I am going to cheat. I have the answers. The perfect guide to how to win your 2022 fantasy league. With this information, you will be unstoppable as you go running up that hill toward your fantasy draft after finishing your fourth Stranger Things binge. Wanna see?
This exercise will use Footballguys’ preseason ADP to build the perfect team for the 2022 NFL fantasy season. Rosters will be 1 QB, 2 RB, 2 WR, 1 TE, and 1 Flex. With the depth of this team, increasing roster sizes will only swing the favor harder. Heavily emphasis will be placed on playoff performances, Mike Evans' 48.7 PPR Week 17 performance is a must-have, and T.J. Hockenson’s 35.9 PPR points in Week 16 and his later ADP relative to other tight ends was a tiebreaker.
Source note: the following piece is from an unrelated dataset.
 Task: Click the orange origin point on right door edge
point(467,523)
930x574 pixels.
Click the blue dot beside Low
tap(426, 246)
We can not rewind the clock to August 2022, but we can take lessons from players who contributed to swing leagues and the values of their draft positions. Without further ado, The Hindsight Draft.
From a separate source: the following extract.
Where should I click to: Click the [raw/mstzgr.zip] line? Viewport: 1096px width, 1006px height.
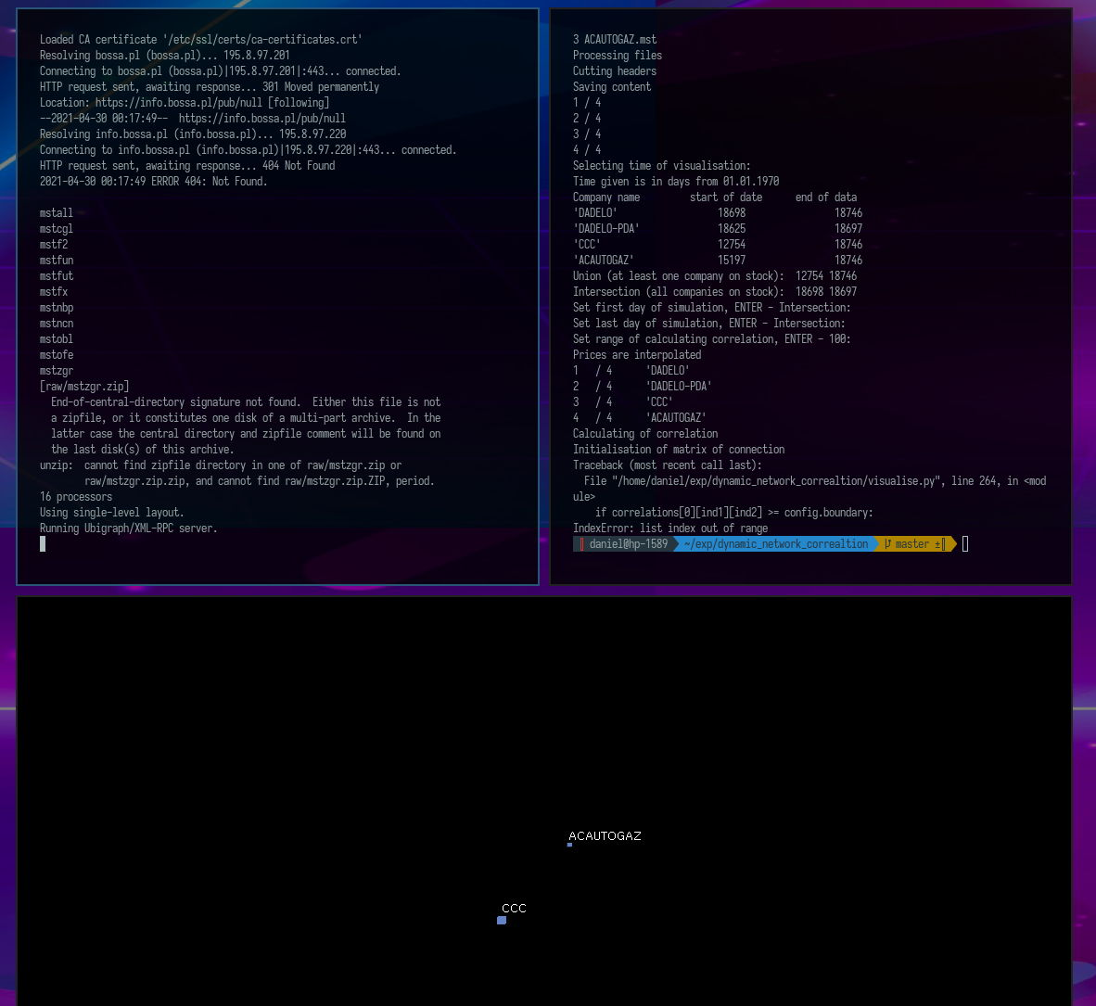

Round | Player | Position | ADP |
---|---|---|---|
1 | Austin Ekeler | RB | 3 |
2 | CeeDee Lamb | WR | 17 |
3 | Mike Evans | WR | 25 |
4 | Patrick Mahomes II | QB | 39 |
5 | Cam Akers | RB | 51 |
6 | Josh Jacobs | RB | 64 |
7 | DeVonta Smith | WR | 84 |
8 | T.J. Hockenson | TE | 87 |
9 | Chris Olave | WR | 99 |
10 | Ken Walker | RB | 110 |
11 | Garrett Wilson | WR | 124 |
12 | Tyler Allgeier | RB | 155 |
13 | Jerick McKinnon | RB | 185 |
Quarterback
- Patrick Mahomes II, Kansas City, ADP 39, QB 2, 25.84 PPG
Elite quarterbacks have separated themselves in fantasy football and created an advantage that managers must hit. There’s nearly a two-point difference between QB6 Lamar Jackson’s 20.26 points per game and Kyler Murray’s 18.87 at QB7. The players who topped quarterback ranks were all the options expected to be elite in drafts: Jalen Hurts (26.76), Mahomes (25.84), Josh Allen (24.34), and Joe Burrow (22.34). The one wildcard was Justin Fields, a young quarterback who threatened the NFL single-season quarterback rushing record.
Mahomes emerged as the only selection of the group. Hurts’ injury that cost him weeks 16 and 17 and Damar Hamlin’s scary injury that led to the cancellation of the Bills - Bengals Week 17 game knocked out Allen and Burrow. But Mahomes put together one of the best seasons in NFL history, with 5,250 passing yards, the fourth-highest single-season total. He was the top quarterback during the fantasy playoffs, averaging 27.34 points per game.
Elite quarterback ADPs will be a major storyline for the 2023 season. Fantasy football has preached the value of waiting on the position. Justin Fields provided one “get out of jail free” card for those who waited on quarterbacks. It was a long season for the players who relied on veterans like Tom Brady and Russell Wilson, selected in the back half of quarterback starters. Still, the ceilings brought by these players and the weekly separation created, with the top-end players giving you six to eight points weekly over half the field, make this a must-have.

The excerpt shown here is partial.